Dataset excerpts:
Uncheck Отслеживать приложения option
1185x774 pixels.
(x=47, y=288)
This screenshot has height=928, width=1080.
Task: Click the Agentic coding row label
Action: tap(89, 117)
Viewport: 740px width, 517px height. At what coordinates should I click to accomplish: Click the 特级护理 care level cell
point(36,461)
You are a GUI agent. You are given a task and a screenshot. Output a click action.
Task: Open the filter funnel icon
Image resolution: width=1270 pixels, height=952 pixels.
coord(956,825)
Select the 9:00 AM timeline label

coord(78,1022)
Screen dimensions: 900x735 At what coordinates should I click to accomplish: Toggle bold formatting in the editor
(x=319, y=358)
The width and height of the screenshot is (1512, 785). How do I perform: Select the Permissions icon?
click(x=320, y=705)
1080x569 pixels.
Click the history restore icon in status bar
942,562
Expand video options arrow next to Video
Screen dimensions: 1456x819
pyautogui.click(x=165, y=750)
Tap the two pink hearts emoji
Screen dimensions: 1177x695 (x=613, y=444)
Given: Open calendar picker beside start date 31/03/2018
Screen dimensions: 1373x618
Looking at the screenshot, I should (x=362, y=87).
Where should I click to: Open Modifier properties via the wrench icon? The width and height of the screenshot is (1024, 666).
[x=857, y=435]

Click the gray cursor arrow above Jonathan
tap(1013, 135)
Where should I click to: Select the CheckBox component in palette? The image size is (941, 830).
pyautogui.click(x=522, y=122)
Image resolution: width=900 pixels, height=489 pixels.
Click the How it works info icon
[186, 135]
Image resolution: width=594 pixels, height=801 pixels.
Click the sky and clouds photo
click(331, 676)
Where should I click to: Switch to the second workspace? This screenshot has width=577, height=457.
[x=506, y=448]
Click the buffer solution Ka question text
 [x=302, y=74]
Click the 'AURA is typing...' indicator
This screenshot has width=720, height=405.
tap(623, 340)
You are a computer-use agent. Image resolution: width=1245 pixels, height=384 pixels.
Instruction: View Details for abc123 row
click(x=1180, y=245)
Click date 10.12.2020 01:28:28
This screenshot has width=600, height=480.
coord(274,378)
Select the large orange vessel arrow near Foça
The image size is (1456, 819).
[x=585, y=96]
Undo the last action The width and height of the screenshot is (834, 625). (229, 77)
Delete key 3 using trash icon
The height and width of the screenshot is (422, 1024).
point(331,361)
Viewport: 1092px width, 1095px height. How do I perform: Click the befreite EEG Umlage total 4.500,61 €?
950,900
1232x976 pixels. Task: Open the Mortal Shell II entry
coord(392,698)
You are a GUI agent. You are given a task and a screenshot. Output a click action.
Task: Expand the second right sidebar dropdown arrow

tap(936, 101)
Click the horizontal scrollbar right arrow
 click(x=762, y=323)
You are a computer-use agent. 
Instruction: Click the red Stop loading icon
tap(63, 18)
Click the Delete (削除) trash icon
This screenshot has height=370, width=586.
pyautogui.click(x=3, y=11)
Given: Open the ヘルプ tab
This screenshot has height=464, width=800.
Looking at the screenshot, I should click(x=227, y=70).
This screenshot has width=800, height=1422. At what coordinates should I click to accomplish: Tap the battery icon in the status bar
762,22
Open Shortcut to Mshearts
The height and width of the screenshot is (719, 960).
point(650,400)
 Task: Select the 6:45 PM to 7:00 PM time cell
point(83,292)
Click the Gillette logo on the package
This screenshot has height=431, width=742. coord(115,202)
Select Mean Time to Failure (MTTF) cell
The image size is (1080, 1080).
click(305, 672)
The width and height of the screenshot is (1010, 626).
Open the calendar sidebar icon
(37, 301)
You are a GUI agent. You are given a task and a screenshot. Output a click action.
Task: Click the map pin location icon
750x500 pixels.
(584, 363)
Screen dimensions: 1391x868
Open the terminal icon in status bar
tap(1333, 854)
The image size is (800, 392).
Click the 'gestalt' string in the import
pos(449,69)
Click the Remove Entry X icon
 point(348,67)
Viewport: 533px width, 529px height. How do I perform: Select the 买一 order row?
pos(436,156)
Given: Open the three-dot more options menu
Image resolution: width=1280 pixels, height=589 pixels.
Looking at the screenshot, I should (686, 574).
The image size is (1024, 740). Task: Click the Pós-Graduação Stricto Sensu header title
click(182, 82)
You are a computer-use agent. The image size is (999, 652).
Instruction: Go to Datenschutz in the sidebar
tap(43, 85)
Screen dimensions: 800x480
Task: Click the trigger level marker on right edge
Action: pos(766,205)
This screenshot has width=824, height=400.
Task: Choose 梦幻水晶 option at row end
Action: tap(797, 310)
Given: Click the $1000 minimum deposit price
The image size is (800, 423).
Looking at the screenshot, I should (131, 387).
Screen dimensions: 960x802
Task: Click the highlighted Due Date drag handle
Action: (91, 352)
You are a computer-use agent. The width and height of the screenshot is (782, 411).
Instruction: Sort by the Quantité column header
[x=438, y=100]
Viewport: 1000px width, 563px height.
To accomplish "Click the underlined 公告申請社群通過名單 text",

- **Your assignment**: Set the data above down again in full, exactly as it reads.

- **Task output**:
Uncheck Отслеживать приложения option
1185x774 pixels.
(x=47, y=288)
This screenshot has height=928, width=1080.
Task: Click the Agentic coding row label
Action: tap(89, 117)
Viewport: 740px width, 517px height. At what coordinates should I click to accomplish: Click the 特级护理 care level cell
point(36,461)
You are a GUI agent. You are given a task and a screenshot. Output a click action.
Task: Open the filter funnel icon
Image resolution: width=1270 pixels, height=952 pixels.
coord(956,825)
Select the 9:00 AM timeline label

coord(78,1022)
Screen dimensions: 900x735 At what coordinates should I click to accomplish: Toggle bold formatting in the editor
(x=319, y=358)
The width and height of the screenshot is (1512, 785). How do I perform: Select the Permissions icon?
click(x=320, y=705)
1080x569 pixels.
Click the history restore icon in status bar
942,562
Expand video options arrow next to Video
Screen dimensions: 1456x819
pyautogui.click(x=165, y=750)
Tap the two pink hearts emoji
Screen dimensions: 1177x695 (x=613, y=444)
Given: Open calendar picker beside start date 31/03/2018
Screen dimensions: 1373x618
Looking at the screenshot, I should (x=362, y=87).
Where should I click to: Open Modifier properties via the wrench icon? The width and height of the screenshot is (1024, 666).
[x=857, y=435]

Click the gray cursor arrow above Jonathan
tap(1013, 135)
Where should I click to: Select the CheckBox component in palette? The image size is (941, 830).
pyautogui.click(x=522, y=122)
Image resolution: width=900 pixels, height=489 pixels.
Click the How it works info icon
[186, 135]
Image resolution: width=594 pixels, height=801 pixels.
Click the sky and clouds photo
click(331, 676)
Where should I click to: Switch to the second workspace? This screenshot has width=577, height=457.
[x=506, y=448]
Click the buffer solution Ka question text
 [x=302, y=74]
Click the 'AURA is typing...' indicator
This screenshot has width=720, height=405.
tap(623, 340)
You are a computer-use agent. Image resolution: width=1245 pixels, height=384 pixels.
Instruction: View Details for abc123 row
click(x=1180, y=245)
Click date 10.12.2020 01:28:28
This screenshot has width=600, height=480.
coord(274,378)
Select the large orange vessel arrow near Foça
The image size is (1456, 819).
[x=585, y=96]
Undo the last action The width and height of the screenshot is (834, 625). (229, 77)
Delete key 3 using trash icon
The height and width of the screenshot is (422, 1024).
point(331,361)
Viewport: 1092px width, 1095px height. How do I perform: Click the befreite EEG Umlage total 4.500,61 €?
950,900
1232x976 pixels. Task: Open the Mortal Shell II entry
coord(392,698)
You are a GUI agent. You are given a task and a screenshot. Output a click action.
Task: Expand the second right sidebar dropdown arrow

tap(936, 101)
Click the horizontal scrollbar right arrow
 click(x=762, y=323)
You are a computer-use agent. 
Instruction: Click the red Stop loading icon
tap(63, 18)
Click the Delete (削除) trash icon
This screenshot has height=370, width=586.
pyautogui.click(x=3, y=11)
Given: Open the ヘルプ tab
This screenshot has height=464, width=800.
Looking at the screenshot, I should click(x=227, y=70).
This screenshot has width=800, height=1422. At what coordinates should I click to accomplish: Tap the battery icon in the status bar
762,22
Open Shortcut to Mshearts
The height and width of the screenshot is (719, 960).
point(650,400)
 Task: Select the 6:45 PM to 7:00 PM time cell
point(83,292)
Click the Gillette logo on the package
This screenshot has height=431, width=742. coord(115,202)
Select Mean Time to Failure (MTTF) cell
The image size is (1080, 1080).
click(305, 672)
The width and height of the screenshot is (1010, 626).
Open the calendar sidebar icon
(37, 301)
You are a GUI agent. You are given a task and a screenshot. Output a click action.
Task: Click the map pin location icon
750x500 pixels.
(584, 363)
Screen dimensions: 1391x868
Open the terminal icon in status bar
tap(1333, 854)
The image size is (800, 392).
Click the 'gestalt' string in the import
pos(449,69)
Click the Remove Entry X icon
 point(348,67)
Viewport: 533px width, 529px height. How do I perform: Select the 买一 order row?
pos(436,156)
Given: Open the three-dot more options menu
Image resolution: width=1280 pixels, height=589 pixels.
Looking at the screenshot, I should (686, 574).
The image size is (1024, 740). Task: Click the Pós-Graduação Stricto Sensu header title
click(182, 82)
You are a computer-use agent. The image size is (999, 652).
Instruction: Go to Datenschutz in the sidebar
tap(43, 85)
Screen dimensions: 800x480
Task: Click the trigger level marker on right edge
Action: pos(766,205)
This screenshot has width=824, height=400.
Task: Choose 梦幻水晶 option at row end
Action: tap(797, 310)
Given: Click the $1000 minimum deposit price
The image size is (800, 423).
Looking at the screenshot, I should (131, 387).
Screen dimensions: 960x802
Task: Click the highlighted Due Date drag handle
Action: (91, 352)
You are a computer-use agent. The width and height of the screenshot is (782, 411).
Instruction: Sort by the Quantité column header
[x=438, y=100]
Viewport: 1000px width, 563px height.
To accomplish "Click the underlined 公告申請社群通過名單 text",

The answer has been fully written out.